● **DATA**:
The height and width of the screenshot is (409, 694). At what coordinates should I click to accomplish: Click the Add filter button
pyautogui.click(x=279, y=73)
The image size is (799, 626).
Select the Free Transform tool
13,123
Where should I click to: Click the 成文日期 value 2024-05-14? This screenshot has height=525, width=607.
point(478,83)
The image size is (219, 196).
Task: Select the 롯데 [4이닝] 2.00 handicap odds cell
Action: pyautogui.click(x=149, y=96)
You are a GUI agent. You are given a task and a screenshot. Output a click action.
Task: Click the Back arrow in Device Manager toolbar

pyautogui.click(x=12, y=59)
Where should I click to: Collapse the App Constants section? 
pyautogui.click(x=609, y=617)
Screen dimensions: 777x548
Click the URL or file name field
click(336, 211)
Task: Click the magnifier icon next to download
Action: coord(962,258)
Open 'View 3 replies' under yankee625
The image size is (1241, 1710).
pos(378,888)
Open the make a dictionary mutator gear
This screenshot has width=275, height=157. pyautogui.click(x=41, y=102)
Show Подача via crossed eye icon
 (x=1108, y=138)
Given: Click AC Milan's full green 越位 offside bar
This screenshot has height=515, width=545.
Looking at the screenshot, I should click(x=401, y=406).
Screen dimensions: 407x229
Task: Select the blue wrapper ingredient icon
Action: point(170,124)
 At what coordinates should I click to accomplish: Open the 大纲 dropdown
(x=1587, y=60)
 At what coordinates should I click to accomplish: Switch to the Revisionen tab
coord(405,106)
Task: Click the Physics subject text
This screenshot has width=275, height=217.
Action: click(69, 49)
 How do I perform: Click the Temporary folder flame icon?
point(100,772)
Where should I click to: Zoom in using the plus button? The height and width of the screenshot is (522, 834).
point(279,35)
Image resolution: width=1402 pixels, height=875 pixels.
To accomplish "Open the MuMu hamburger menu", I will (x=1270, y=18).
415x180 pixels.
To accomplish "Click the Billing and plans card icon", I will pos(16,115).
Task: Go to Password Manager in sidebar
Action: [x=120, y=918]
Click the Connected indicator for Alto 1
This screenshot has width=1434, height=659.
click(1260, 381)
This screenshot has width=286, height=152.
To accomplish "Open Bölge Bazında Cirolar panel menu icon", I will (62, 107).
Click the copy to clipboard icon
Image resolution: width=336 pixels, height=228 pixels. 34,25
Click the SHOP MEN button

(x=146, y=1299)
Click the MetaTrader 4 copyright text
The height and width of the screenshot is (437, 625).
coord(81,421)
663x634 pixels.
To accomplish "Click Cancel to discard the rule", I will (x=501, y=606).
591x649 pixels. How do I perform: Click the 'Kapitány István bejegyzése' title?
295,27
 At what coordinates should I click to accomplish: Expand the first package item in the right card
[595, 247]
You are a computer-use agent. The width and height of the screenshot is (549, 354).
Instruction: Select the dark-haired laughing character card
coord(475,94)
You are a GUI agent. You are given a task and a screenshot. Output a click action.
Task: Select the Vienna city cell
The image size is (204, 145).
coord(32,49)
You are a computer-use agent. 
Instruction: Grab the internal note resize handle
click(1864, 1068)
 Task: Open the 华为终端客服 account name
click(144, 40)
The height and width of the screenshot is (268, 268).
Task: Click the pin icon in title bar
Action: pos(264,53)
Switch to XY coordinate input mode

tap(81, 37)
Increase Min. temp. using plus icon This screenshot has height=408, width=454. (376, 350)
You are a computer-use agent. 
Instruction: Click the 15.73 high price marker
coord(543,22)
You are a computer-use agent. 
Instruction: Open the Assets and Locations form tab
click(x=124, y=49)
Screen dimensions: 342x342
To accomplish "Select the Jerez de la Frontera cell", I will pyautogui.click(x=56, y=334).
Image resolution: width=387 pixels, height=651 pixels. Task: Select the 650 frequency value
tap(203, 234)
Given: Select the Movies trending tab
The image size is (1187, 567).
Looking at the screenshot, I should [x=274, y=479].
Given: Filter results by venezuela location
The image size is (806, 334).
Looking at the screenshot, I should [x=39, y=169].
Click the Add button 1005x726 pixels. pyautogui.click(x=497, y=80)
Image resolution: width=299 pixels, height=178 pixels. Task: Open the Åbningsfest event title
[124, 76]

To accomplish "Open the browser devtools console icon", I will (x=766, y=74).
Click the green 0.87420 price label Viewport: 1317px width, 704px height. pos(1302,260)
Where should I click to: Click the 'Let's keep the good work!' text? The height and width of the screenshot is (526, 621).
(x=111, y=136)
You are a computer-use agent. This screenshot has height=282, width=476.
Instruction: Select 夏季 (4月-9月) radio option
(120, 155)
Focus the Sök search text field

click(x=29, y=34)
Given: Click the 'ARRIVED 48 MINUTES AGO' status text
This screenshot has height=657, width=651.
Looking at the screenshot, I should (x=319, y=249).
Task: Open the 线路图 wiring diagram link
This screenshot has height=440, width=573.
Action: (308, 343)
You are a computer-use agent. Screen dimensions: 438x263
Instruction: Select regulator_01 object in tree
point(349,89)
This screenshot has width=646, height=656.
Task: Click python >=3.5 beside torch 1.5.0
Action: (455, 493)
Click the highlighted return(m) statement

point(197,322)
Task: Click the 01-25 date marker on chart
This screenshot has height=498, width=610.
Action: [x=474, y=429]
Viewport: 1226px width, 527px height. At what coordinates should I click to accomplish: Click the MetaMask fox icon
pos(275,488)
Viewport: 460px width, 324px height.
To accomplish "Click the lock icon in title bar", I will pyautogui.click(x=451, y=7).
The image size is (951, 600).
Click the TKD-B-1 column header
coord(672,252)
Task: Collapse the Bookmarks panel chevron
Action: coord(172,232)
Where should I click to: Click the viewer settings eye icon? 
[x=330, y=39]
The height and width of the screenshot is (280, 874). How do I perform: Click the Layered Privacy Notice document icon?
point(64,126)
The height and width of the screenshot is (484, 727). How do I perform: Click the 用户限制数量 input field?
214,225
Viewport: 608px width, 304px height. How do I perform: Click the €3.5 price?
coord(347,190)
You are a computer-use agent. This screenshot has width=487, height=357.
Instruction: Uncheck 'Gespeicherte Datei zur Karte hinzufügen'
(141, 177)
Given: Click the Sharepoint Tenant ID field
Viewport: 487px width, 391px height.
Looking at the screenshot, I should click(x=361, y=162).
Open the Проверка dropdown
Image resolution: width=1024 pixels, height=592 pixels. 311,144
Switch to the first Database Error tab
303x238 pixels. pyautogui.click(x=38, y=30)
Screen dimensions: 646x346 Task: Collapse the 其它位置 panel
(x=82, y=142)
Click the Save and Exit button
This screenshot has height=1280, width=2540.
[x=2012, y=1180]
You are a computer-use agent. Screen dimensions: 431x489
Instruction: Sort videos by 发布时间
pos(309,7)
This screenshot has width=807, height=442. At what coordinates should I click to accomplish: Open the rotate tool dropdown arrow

● **PROBLEM STATEMENT**:
An unaltered copy of the listing above must form the answer.

● **TASK RESPONSE**:
The height and width of the screenshot is (409, 694). At what coordinates should I click to accomplish: Click the Add filter button
pyautogui.click(x=279, y=73)
The image size is (799, 626).
Select the Free Transform tool
13,123
Where should I click to: Click the 成文日期 value 2024-05-14? This screenshot has height=525, width=607.
point(478,83)
The image size is (219, 196).
Task: Select the 롯데 [4이닝] 2.00 handicap odds cell
Action: pyautogui.click(x=149, y=96)
You are a GUI agent. You are given a task and a screenshot. Output a click action.
Task: Click the Back arrow in Device Manager toolbar

pyautogui.click(x=12, y=59)
Where should I click to: Collapse the App Constants section? 
pyautogui.click(x=609, y=617)
Screen dimensions: 777x548
Click the URL or file name field
click(336, 211)
Task: Click the magnifier icon next to download
Action: coord(962,258)
Open 'View 3 replies' under yankee625
The image size is (1241, 1710).
pos(378,888)
Open the make a dictionary mutator gear
This screenshot has width=275, height=157. pyautogui.click(x=41, y=102)
Show Подача via crossed eye icon
 (x=1108, y=138)
Given: Click AC Milan's full green 越位 offside bar
This screenshot has height=515, width=545.
Looking at the screenshot, I should click(x=401, y=406).
Screen dimensions: 407x229
Task: Select the blue wrapper ingredient icon
Action: point(170,124)
 At what coordinates should I click to accomplish: Open the 大纲 dropdown
(x=1587, y=60)
 At what coordinates should I click to accomplish: Switch to the Revisionen tab
coord(405,106)
Task: Click the Physics subject text
This screenshot has width=275, height=217.
Action: click(69, 49)
 How do I perform: Click the Temporary folder flame icon?
point(100,772)
Where should I click to: Zoom in using the plus button? The height and width of the screenshot is (522, 834).
point(279,35)
Image resolution: width=1402 pixels, height=875 pixels.
To accomplish "Open the MuMu hamburger menu", I will (x=1270, y=18).
415x180 pixels.
To accomplish "Click the Billing and plans card icon", I will pos(16,115).
Task: Go to Password Manager in sidebar
Action: [x=120, y=918]
Click the Connected indicator for Alto 1
This screenshot has width=1434, height=659.
click(1260, 381)
This screenshot has width=286, height=152.
To accomplish "Open Bölge Bazında Cirolar panel menu icon", I will (62, 107).
Click the copy to clipboard icon
Image resolution: width=336 pixels, height=228 pixels. 34,25
Click the SHOP MEN button

(x=146, y=1299)
Click the MetaTrader 4 copyright text
The height and width of the screenshot is (437, 625).
coord(81,421)
663x634 pixels.
To accomplish "Click Cancel to discard the rule", I will (x=501, y=606).
591x649 pixels. How do I perform: Click the 'Kapitány István bejegyzése' title?
295,27
 At what coordinates should I click to accomplish: Expand the first package item in the right card
[595, 247]
You are a computer-use agent. The width and height of the screenshot is (549, 354).
Instruction: Select the dark-haired laughing character card
coord(475,94)
You are a GUI agent. You are given a task and a screenshot. Output a click action.
Task: Select the Vienna city cell
The image size is (204, 145).
coord(32,49)
You are a computer-use agent. 
Instruction: Grab the internal note resize handle
click(1864, 1068)
 Task: Open the 华为终端客服 account name
click(144, 40)
The height and width of the screenshot is (268, 268).
Task: Click the pin icon in title bar
Action: pos(264,53)
Switch to XY coordinate input mode

tap(81, 37)
Increase Min. temp. using plus icon This screenshot has height=408, width=454. (376, 350)
You are a computer-use agent. 
Instruction: Click the 15.73 high price marker
coord(543,22)
You are a computer-use agent. 
Instruction: Open the Assets and Locations form tab
click(x=124, y=49)
Screen dimensions: 342x342
To accomplish "Select the Jerez de la Frontera cell", I will pyautogui.click(x=56, y=334).
Image resolution: width=387 pixels, height=651 pixels. Task: Select the 650 frequency value
tap(203, 234)
Given: Select the Movies trending tab
The image size is (1187, 567).
Looking at the screenshot, I should [x=274, y=479].
Given: Filter results by venezuela location
The image size is (806, 334).
Looking at the screenshot, I should [x=39, y=169].
Click the Add button 1005x726 pixels. pyautogui.click(x=497, y=80)
Image resolution: width=299 pixels, height=178 pixels. Task: Open the Åbningsfest event title
[124, 76]

To accomplish "Open the browser devtools console icon", I will (x=766, y=74).
Click the green 0.87420 price label Viewport: 1317px width, 704px height. pos(1302,260)
Where should I click to: Click the 'Let's keep the good work!' text? The height and width of the screenshot is (526, 621).
(x=111, y=136)
You are a computer-use agent. This screenshot has height=282, width=476.
Instruction: Select 夏季 (4月-9月) radio option
(120, 155)
Focus the Sök search text field

click(x=29, y=34)
Given: Click the 'ARRIVED 48 MINUTES AGO' status text
This screenshot has height=657, width=651.
Looking at the screenshot, I should (x=319, y=249).
Task: Open the 线路图 wiring diagram link
This screenshot has height=440, width=573.
Action: (308, 343)
You are a computer-use agent. Screen dimensions: 438x263
Instruction: Select regulator_01 object in tree
point(349,89)
This screenshot has width=646, height=656.
Task: Click python >=3.5 beside torch 1.5.0
Action: (455, 493)
Click the highlighted return(m) statement

point(197,322)
Task: Click the 01-25 date marker on chart
This screenshot has height=498, width=610.
Action: [x=474, y=429]
Viewport: 1226px width, 527px height. At what coordinates should I click to accomplish: Click the MetaMask fox icon
pos(275,488)
Viewport: 460px width, 324px height.
To accomplish "Click the lock icon in title bar", I will pyautogui.click(x=451, y=7).
The image size is (951, 600).
Click the TKD-B-1 column header
coord(672,252)
Task: Collapse the Bookmarks panel chevron
Action: coord(172,232)
Where should I click to: Click the viewer settings eye icon? 
[x=330, y=39]
The height and width of the screenshot is (280, 874). How do I perform: Click the Layered Privacy Notice document icon?
point(64,126)
The height and width of the screenshot is (484, 727). How do I perform: Click the 用户限制数量 input field?
214,225
Viewport: 608px width, 304px height. How do I perform: Click the €3.5 price?
coord(347,190)
You are a computer-use agent. This screenshot has width=487, height=357.
Instruction: Uncheck 'Gespeicherte Datei zur Karte hinzufügen'
(141, 177)
Given: Click the Sharepoint Tenant ID field
Viewport: 487px width, 391px height.
Looking at the screenshot, I should click(x=361, y=162).
Open the Проверка dropdown
Image resolution: width=1024 pixels, height=592 pixels. 311,144
Switch to the first Database Error tab
303x238 pixels. pyautogui.click(x=38, y=30)
Screen dimensions: 646x346 Task: Collapse the 其它位置 panel
(x=82, y=142)
Click the Save and Exit button
This screenshot has height=1280, width=2540.
[x=2012, y=1180]
You are a computer-use agent. Screen dimensions: 431x489
Instruction: Sort videos by 发布时间
pos(309,7)
This screenshot has width=807, height=442. At what coordinates should I click to accomplish: Open the rotate tool dropdown arrow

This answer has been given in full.